All you need to do then is to multiply the first number of the pair to the second one:

>>> a
[2, 3, 5, 7, 11, 13, 17]
>>> b=list(itertools.combinations(a, 2))
>>> [d*e for d,e in b]
[6, 10, 14, 22, 26, 34, 15, 21, 33, 39, 51, 35, 55, 65, 85, 77, 91, 119, 143, 187, 221]

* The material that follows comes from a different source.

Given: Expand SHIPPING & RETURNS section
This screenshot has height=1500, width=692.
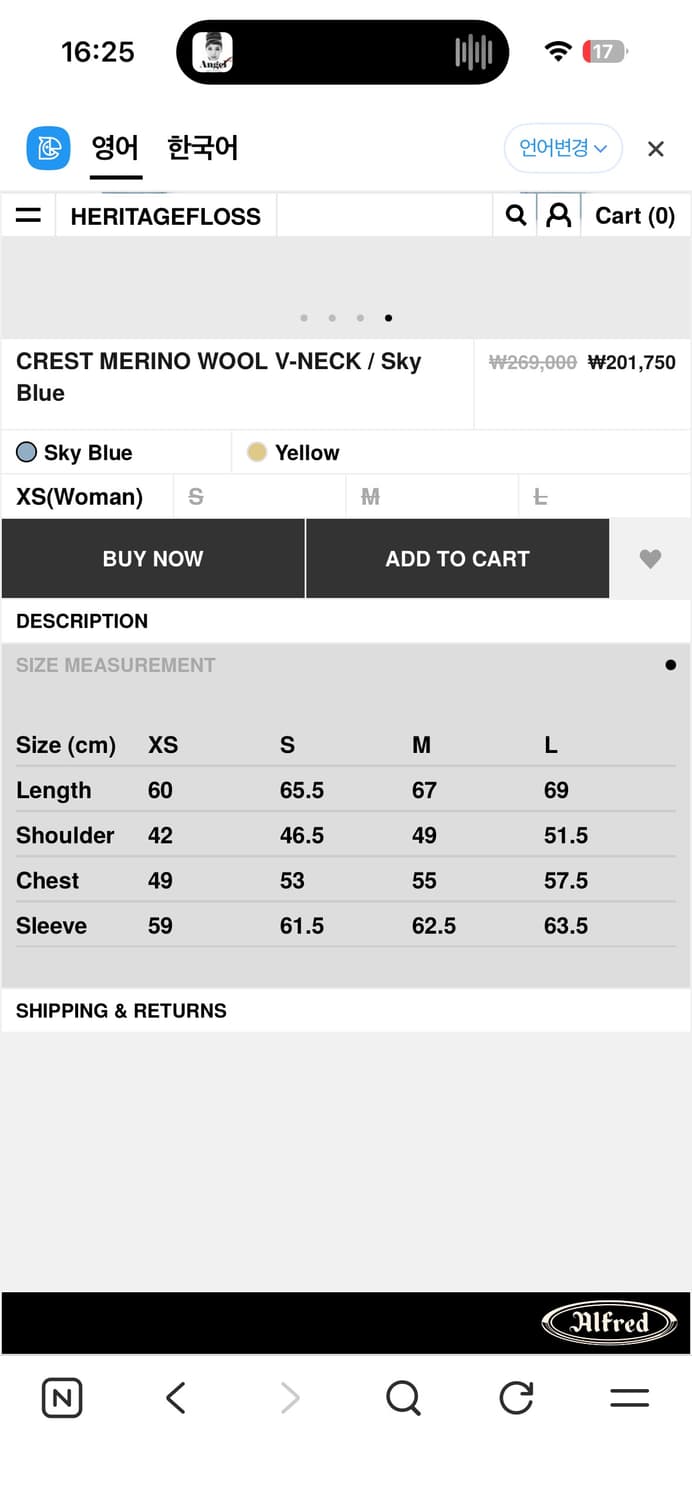Looking at the screenshot, I should [121, 1011].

Finally, you need to repeat the same procedure to triples, four-touples, etc. passing the appropiate number as the secondth parameter to combinations():

>>> b=[reduce((lambda o, p: o*p), y, 1) for x in xrange(2, len(a)) for y in itertools.combinations(a, x)]
>>> b
[6, 10, 14, 22, 26, 34, 15, 21, 33, 39, 51, 35, 55, 65, 85, 77, 91, 119, 143, 187, 221, 30, 42, 66, 78, 102, 70, 110, 130, 170, 154, 182, 238, 286, 374, 442, 105, 165, 195, 255, 231, 273, 357, 429, 561, 663, 385, 455, 595, 715, 935, 1105, 1001, 1309, 1547, 2431, 210, 330, 390, 510, 462, 546, 714, 858, 1122, 1326, 770, 910, 1190, 1430, 1870, 2210, 2002, 2618, 3094, 4862, 1155, 1365, 1785, 2145, 2805, 3315, 3003, 3927, 4641, 7293, 5005, 6545, 7735, 12155, 17017, 2310, 2730, 3570, 4290, 5610, 6630, 6006, 7854, 9282, 14586, 10010, 13090, 15470, 24310, 34034, 15015, 19635, 23205, 36465, 51051, 85085, 30030, 39270, 46410, 72930, 102102, 170170, 255255]

Answer 4

If D is the set of prime divisors of N and d = |D| than N = \\prod_i=1^d(D[i]^p[i]) for some p[i] (where p[i] is a natural number > 0).

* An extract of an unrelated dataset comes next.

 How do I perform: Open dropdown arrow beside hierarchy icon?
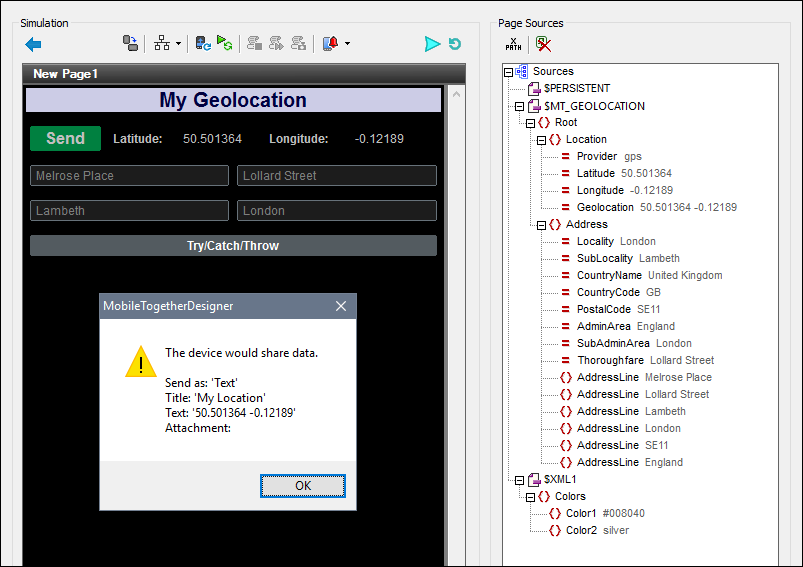pyautogui.click(x=179, y=44)
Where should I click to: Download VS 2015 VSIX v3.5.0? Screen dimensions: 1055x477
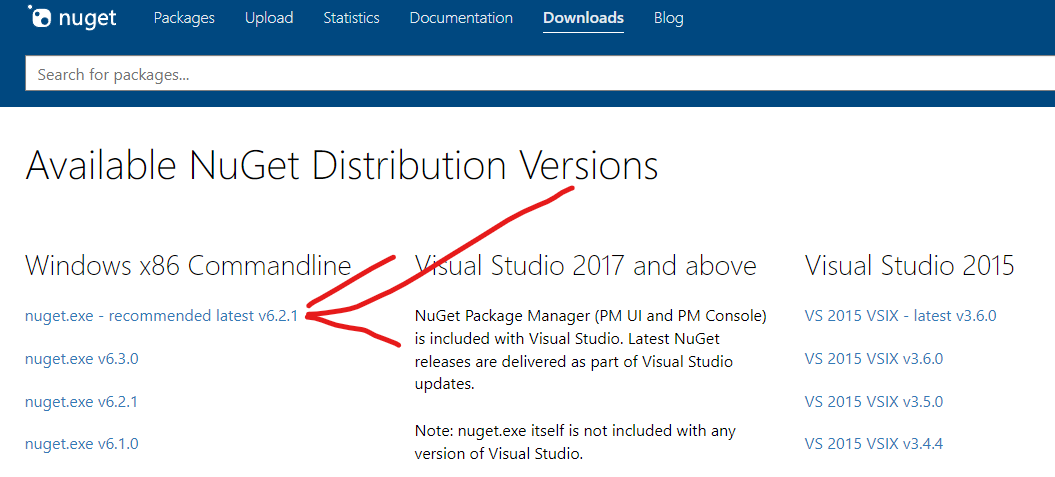[873, 401]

From this point of view you can use a bit mask to go through all possible combinations of elements from D and generate partial products, which will divide N . And of course go through all powers 1...p[i] for each element.

In this case you'll get all possible non-prime divisors of N.

Answer 5

If you mean you want to generate ALL the divisors of 510510:

Each prime divisor appears just once in the product.

Each prime divisor could be used or not used. So think of it as a binary set from 0 to 127 and look at the bits. Iterate through the numbers and if the bit relating to the prime divisor is set, include that prime.

eg binary 1011010 means use numbers 17, 11, 7 and 3 so multiply these to get 3927

Of course 0000000 relates to 1 and 1111111 to 510510, so you might not want to count "1 and itself".

If you have a number that has multiple factors you have to count 0 to n on that factor, eg 60 is 2 * 2 * 3 * 5 so 0-2 uses of 2, 0-1 use of 3, 0-1 use of 5, total of 12 possible factors (including 1 and 60).